# INSTRUCTIONS FOR THE TASK:
Would you print only the lines running from the one with "Given: Click the Center alignment icon" to the final line of the data below, word for word and without pictures?
* * * * * * * * *
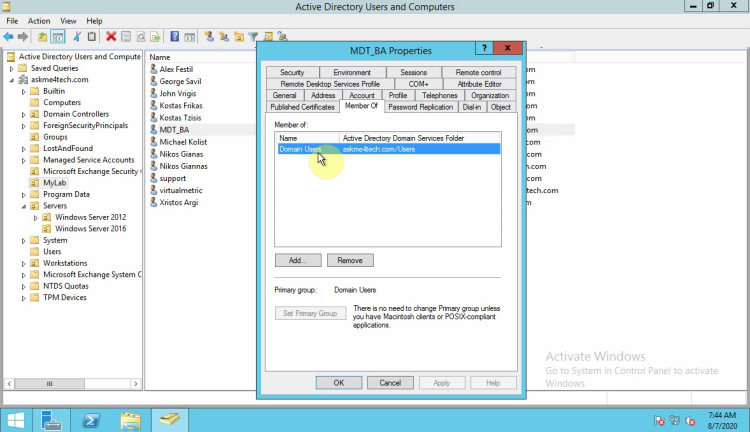Expand the Windows Server 2012 node
Screen dimensions: 750x432
(35, 217)
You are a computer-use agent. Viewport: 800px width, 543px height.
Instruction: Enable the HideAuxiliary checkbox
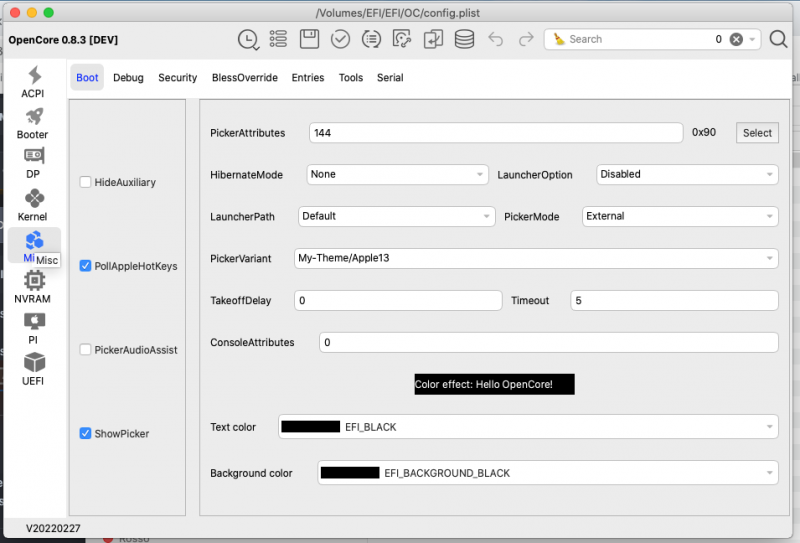[86, 182]
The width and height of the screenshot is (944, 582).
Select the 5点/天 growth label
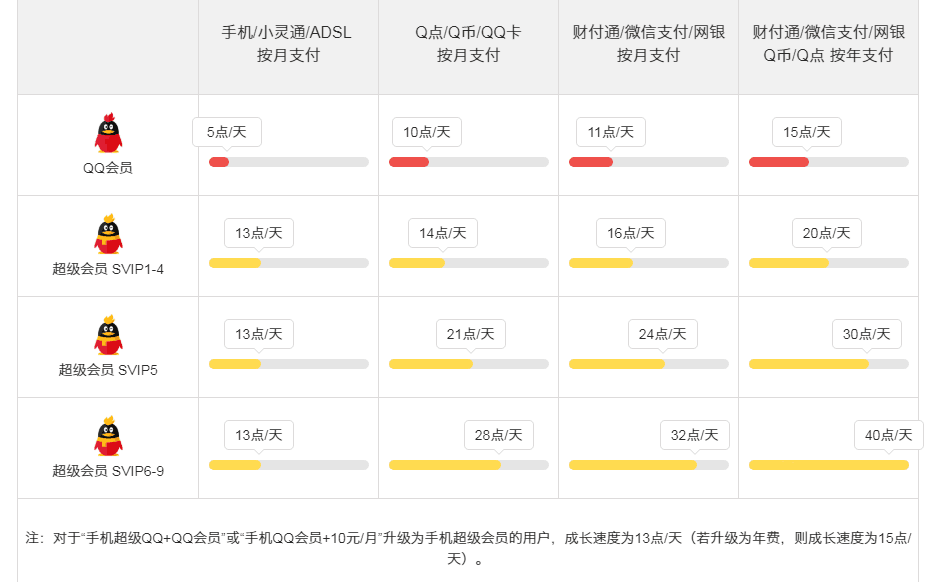[227, 132]
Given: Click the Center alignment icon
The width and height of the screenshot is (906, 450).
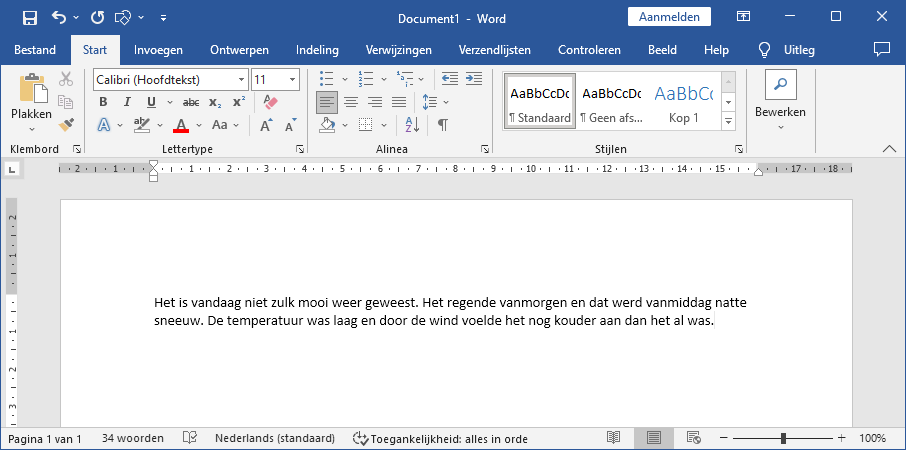Looking at the screenshot, I should [x=351, y=102].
* * * * * * * * *
# RESPONSE BELOW:
Given: Click the Center alignment icon
The width and height of the screenshot is (906, 450).
Looking at the screenshot, I should [x=351, y=102].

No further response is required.